TASK DIRECTIONS: Output all records verbatim.

◇ ◇ ◇ ◇

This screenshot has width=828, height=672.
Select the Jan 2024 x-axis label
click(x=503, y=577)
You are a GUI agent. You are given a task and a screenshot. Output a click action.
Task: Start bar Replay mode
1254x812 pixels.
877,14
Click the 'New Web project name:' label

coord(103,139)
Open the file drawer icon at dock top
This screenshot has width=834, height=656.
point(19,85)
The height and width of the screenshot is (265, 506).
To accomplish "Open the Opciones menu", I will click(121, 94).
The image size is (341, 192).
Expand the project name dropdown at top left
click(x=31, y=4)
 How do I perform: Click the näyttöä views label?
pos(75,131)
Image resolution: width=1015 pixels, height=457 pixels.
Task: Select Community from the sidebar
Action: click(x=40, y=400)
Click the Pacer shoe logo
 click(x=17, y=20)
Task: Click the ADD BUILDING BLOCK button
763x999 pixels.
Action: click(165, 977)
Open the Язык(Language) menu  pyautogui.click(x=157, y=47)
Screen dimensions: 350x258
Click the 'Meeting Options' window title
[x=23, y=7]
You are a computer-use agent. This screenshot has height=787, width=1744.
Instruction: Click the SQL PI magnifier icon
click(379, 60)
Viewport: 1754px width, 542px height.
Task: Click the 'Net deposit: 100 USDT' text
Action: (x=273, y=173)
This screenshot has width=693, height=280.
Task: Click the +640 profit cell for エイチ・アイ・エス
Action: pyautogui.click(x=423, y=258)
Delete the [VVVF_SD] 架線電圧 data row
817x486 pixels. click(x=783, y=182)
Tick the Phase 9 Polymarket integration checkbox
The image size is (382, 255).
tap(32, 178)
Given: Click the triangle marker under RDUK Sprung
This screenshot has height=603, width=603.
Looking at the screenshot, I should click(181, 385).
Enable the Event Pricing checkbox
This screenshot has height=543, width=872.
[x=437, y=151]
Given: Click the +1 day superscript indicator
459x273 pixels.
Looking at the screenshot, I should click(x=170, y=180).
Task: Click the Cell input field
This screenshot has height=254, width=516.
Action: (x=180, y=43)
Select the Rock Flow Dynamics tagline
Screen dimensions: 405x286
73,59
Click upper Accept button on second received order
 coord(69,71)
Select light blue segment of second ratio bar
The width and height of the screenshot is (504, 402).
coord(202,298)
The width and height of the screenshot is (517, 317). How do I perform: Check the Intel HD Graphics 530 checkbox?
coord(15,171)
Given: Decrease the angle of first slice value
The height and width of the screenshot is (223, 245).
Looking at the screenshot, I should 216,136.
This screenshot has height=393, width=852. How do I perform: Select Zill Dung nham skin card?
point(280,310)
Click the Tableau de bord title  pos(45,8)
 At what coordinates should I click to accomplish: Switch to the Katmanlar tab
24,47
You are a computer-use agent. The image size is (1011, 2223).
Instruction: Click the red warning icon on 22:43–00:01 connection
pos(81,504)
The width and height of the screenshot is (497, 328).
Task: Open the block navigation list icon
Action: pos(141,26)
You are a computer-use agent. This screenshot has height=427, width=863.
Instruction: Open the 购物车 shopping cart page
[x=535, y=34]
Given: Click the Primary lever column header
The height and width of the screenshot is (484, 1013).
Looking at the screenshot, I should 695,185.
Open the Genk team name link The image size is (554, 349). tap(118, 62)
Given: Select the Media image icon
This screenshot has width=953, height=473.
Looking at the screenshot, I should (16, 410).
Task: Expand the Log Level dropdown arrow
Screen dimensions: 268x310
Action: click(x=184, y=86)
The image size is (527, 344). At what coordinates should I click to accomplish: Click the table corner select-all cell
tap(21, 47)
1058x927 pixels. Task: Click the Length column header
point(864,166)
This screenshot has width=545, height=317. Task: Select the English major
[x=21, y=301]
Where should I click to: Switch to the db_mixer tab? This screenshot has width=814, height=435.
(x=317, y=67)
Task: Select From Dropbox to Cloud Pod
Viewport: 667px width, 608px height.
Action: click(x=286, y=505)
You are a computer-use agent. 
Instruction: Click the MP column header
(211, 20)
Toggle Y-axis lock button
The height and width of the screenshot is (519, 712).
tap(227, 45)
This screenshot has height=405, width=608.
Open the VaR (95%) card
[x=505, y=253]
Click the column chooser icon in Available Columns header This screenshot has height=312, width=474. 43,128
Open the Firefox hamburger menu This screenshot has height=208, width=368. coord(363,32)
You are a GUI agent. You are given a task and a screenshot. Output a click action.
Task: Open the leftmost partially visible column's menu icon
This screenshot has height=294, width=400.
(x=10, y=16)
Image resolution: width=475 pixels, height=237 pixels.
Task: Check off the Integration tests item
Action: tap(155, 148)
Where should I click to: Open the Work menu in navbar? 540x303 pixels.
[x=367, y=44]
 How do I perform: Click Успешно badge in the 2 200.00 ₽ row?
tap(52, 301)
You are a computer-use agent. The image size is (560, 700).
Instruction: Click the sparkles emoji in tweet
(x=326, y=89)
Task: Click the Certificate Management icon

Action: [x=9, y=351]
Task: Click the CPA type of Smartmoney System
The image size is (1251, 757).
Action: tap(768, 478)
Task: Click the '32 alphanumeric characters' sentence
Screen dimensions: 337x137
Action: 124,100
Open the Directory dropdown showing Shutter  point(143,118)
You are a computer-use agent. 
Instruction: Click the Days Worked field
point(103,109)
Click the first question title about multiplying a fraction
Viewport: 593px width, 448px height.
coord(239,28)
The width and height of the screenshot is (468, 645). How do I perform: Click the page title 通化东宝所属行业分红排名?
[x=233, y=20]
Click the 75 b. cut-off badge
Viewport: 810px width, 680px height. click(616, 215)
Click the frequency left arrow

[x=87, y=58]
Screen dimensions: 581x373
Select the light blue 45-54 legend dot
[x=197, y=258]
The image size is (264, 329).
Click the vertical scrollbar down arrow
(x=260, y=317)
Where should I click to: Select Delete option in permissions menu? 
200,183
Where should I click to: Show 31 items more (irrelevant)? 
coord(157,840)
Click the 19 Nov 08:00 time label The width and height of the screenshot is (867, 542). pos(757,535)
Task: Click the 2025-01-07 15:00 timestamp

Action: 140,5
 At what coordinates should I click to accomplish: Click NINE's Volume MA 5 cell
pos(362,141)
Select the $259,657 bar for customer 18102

◇ ◇ ◇ ◇

RESPONSE TO THE EXERCISE:
This screenshot has width=828, height=672.
Select the Jan 2024 x-axis label
click(x=503, y=577)
You are a GUI agent. You are given a task and a screenshot. Output a click action.
Task: Start bar Replay mode
1254x812 pixels.
877,14
Click the 'New Web project name:' label

coord(103,139)
Open the file drawer icon at dock top
This screenshot has width=834, height=656.
point(19,85)
The height and width of the screenshot is (265, 506).
To accomplish "Open the Opciones menu", I will click(121, 94).
The image size is (341, 192).
Expand the project name dropdown at top left
click(x=31, y=4)
 How do I perform: Click the näyttöä views label?
pos(75,131)
Image resolution: width=1015 pixels, height=457 pixels.
Task: Select Community from the sidebar
Action: click(x=40, y=400)
Click the Pacer shoe logo
 click(x=17, y=20)
Task: Click the ADD BUILDING BLOCK button
763x999 pixels.
Action: click(165, 977)
Open the Язык(Language) menu  pyautogui.click(x=157, y=47)
Screen dimensions: 350x258
Click the 'Meeting Options' window title
[x=23, y=7]
You are a computer-use agent. This screenshot has height=787, width=1744.
Instruction: Click the SQL PI magnifier icon
click(379, 60)
Viewport: 1754px width, 542px height.
Task: Click the 'Net deposit: 100 USDT' text
Action: (x=273, y=173)
This screenshot has width=693, height=280.
Task: Click the +640 profit cell for エイチ・アイ・エス
Action: pyautogui.click(x=423, y=258)
Delete the [VVVF_SD] 架線電圧 data row
817x486 pixels. click(x=783, y=182)
Tick the Phase 9 Polymarket integration checkbox
The image size is (382, 255).
tap(32, 178)
Given: Click the triangle marker under RDUK Sprung
This screenshot has height=603, width=603.
Looking at the screenshot, I should click(181, 385).
Enable the Event Pricing checkbox
This screenshot has height=543, width=872.
[x=437, y=151]
Given: Click the +1 day superscript indicator
459x273 pixels.
Looking at the screenshot, I should click(x=170, y=180).
Task: Click the Cell input field
This screenshot has height=254, width=516.
Action: (x=180, y=43)
Select the Rock Flow Dynamics tagline
Screen dimensions: 405x286
73,59
Click upper Accept button on second received order
 coord(69,71)
Select light blue segment of second ratio bar
The width and height of the screenshot is (504, 402).
coord(202,298)
The width and height of the screenshot is (517, 317). How do I perform: Check the Intel HD Graphics 530 checkbox?
coord(15,171)
Given: Decrease the angle of first slice value
The height and width of the screenshot is (223, 245).
Looking at the screenshot, I should 216,136.
This screenshot has height=393, width=852. How do I perform: Select Zill Dung nham skin card?
point(280,310)
Click the Tableau de bord title  pos(45,8)
 At what coordinates should I click to accomplish: Switch to the Katmanlar tab
24,47
You are a computer-use agent. The image size is (1011, 2223).
Instruction: Click the red warning icon on 22:43–00:01 connection
pos(81,504)
The width and height of the screenshot is (497, 328).
Task: Open the block navigation list icon
Action: pos(141,26)
You are a computer-use agent. This screenshot has height=427, width=863.
Instruction: Open the 购物车 shopping cart page
[x=535, y=34]
Given: Click the Primary lever column header
The height and width of the screenshot is (484, 1013).
Looking at the screenshot, I should 695,185.
Open the Genk team name link The image size is (554, 349). tap(118, 62)
Given: Select the Media image icon
This screenshot has width=953, height=473.
Looking at the screenshot, I should (16, 410).
Task: Expand the Log Level dropdown arrow
Screen dimensions: 268x310
Action: click(x=184, y=86)
The image size is (527, 344). At what coordinates should I click to accomplish: Click the table corner select-all cell
tap(21, 47)
1058x927 pixels. Task: Click the Length column header
point(864,166)
This screenshot has width=545, height=317. Task: Select the English major
[x=21, y=301]
Where should I click to: Switch to the db_mixer tab? This screenshot has width=814, height=435.
(x=317, y=67)
Task: Select From Dropbox to Cloud Pod
Viewport: 667px width, 608px height.
Action: click(x=286, y=505)
You are a computer-use agent. 
Instruction: Click the MP column header
(211, 20)
Toggle Y-axis lock button
The height and width of the screenshot is (519, 712).
tap(227, 45)
This screenshot has height=405, width=608.
Open the VaR (95%) card
[x=505, y=253]
Click the column chooser icon in Available Columns header This screenshot has height=312, width=474. 43,128
Open the Firefox hamburger menu This screenshot has height=208, width=368. coord(363,32)
You are a GUI agent. You are given a task and a screenshot. Output a click action.
Task: Open the leftmost partially visible column's menu icon
This screenshot has height=294, width=400.
(x=10, y=16)
Image resolution: width=475 pixels, height=237 pixels.
Task: Check off the Integration tests item
Action: tap(155, 148)
Where should I click to: Open the Work menu in navbar? 540x303 pixels.
[x=367, y=44]
 How do I perform: Click Успешно badge in the 2 200.00 ₽ row?
tap(52, 301)
You are a computer-use agent. The image size is (560, 700).
Instruction: Click the sparkles emoji in tweet
(x=326, y=89)
Task: Click the Certificate Management icon

Action: [x=9, y=351]
Task: Click the CPA type of Smartmoney System
The image size is (1251, 757).
Action: tap(768, 478)
Task: Click the '32 alphanumeric characters' sentence
Screen dimensions: 337x137
Action: 124,100
Open the Directory dropdown showing Shutter  point(143,118)
You are a computer-use agent. 
Instruction: Click the Days Worked field
point(103,109)
Click the first question title about multiplying a fraction
Viewport: 593px width, 448px height.
coord(239,28)
The width and height of the screenshot is (468, 645). How do I perform: Click the page title 通化东宝所属行业分红排名?
[x=233, y=20]
Click the 75 b. cut-off badge
Viewport: 810px width, 680px height. click(616, 215)
Click the frequency left arrow

[x=87, y=58]
Screen dimensions: 581x373
Select the light blue 45-54 legend dot
[x=197, y=258]
The image size is (264, 329).
Click the vertical scrollbar down arrow
(x=260, y=317)
Where should I click to: Select Delete option in permissions menu? 
200,183
Where should I click to: Show 31 items more (irrelevant)? 
coord(157,840)
Click the 19 Nov 08:00 time label The width and height of the screenshot is (867, 542). pos(757,535)
Task: Click the 2025-01-07 15:00 timestamp

Action: 140,5
 At what coordinates should I click to accomplish: Click NINE's Volume MA 5 cell
pos(362,141)
Select the $259,657 bar for customer 18102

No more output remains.